While Wonder Woman does a fine job of exploring some fascinating themes, it does struggle in the same area all of DC’s films seem to do; bringing everything to a satisfying close. Once again, this movie gets bombastic with the climax, and while there are some key scenes in the explosive ending that are very necessary to the character and plot development, overall the final battle just seems to be spectacle for spectacle’s sake. It goes big because, well, that’s what super hero movies are supposed to do. Unfortunately, its reach exceeds its grasp and some of the final, climatic scenes struggle to maintain the tone of the film because, quite frankly, they look far too fake in a movie that up till that point felt very grounded.
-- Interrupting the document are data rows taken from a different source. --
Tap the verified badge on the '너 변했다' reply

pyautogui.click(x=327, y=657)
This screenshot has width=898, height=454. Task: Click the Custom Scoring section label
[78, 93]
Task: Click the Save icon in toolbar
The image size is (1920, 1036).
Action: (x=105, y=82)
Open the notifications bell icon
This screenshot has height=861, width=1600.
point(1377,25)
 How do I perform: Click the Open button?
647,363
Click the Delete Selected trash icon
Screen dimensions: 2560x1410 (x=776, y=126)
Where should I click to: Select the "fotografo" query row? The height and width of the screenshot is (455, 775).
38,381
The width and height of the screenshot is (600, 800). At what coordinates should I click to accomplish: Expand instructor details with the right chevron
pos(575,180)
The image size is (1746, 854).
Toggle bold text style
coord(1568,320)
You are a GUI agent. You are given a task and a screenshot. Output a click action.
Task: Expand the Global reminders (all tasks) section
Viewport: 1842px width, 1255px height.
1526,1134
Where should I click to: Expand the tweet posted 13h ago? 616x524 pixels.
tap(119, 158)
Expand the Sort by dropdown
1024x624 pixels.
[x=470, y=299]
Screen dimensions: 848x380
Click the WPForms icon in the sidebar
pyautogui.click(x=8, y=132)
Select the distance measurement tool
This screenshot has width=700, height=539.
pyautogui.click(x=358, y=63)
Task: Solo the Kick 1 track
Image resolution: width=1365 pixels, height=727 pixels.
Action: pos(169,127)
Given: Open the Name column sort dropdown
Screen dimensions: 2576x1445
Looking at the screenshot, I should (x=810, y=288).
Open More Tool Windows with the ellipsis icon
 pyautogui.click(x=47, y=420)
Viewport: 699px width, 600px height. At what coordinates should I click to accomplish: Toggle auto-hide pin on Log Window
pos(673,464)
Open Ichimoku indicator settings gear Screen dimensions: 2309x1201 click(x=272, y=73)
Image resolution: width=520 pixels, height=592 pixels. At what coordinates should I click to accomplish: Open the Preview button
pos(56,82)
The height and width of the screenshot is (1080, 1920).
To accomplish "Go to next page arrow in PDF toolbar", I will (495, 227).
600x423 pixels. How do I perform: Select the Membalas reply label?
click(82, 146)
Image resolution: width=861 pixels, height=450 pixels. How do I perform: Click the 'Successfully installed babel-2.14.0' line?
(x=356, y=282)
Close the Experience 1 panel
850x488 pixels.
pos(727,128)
Some of it does indeed feel like watching a fight from Injustice 2 (DC’s latest super hero fighting game). Remove most of that and Wonder Woman is a movie that balances spectacular action with a great deal of heart and insight, thus becoming of the great super hero of all times. However, slight flaws such as the ridiculous final fight, and one or two other scenes that feel a bit strained keep it from becoming the best of the best, but its nevertheless worthy of being counted among the most enjoyable and inspiring super hero flicks to come along.
I can’t tell how refreshing it is to watch a super hero movie where the hero is determined to do what is right, and good, and true simply because that’s what they’re supposed to do. Such an attitude is a shining, inspiring beacon of light that for some reason find the darkness to be more dramatic. Wonder Woman provides all the action, humor and heart one could want from a super hero adventure, and does it far more ably than any of DC’s films have thus far, and better than many of even Marvel’s own movies. Comparisons have been made to Christopher Reeve’s Superman movie, which is high praise for any film to receive. However, those comparisons are indeed apt for Wonder Woman does indeed illicit the same emotions of excitement, fun and inspiration that the first great super hero film did almost 40 years ago. In fact, Wonder Woman might be even more powerful considering the day and age we live in. Regardless, this is one of those rare super hero movies that everyone should see not because it’s a great super hero movie, but because it’s just a great movie, that just so happens to have one of the most iconic super heroes of all time in it.
Score: 6 of 7 – There’s some innuendo and some pretty intense fighting scenes, but considering how dark most of DC’s films tend to go, this one is practically all brightness and light. Plus, it opens up the possibilities for more great biblical conversations than any super hero movie I’ve seen in some time.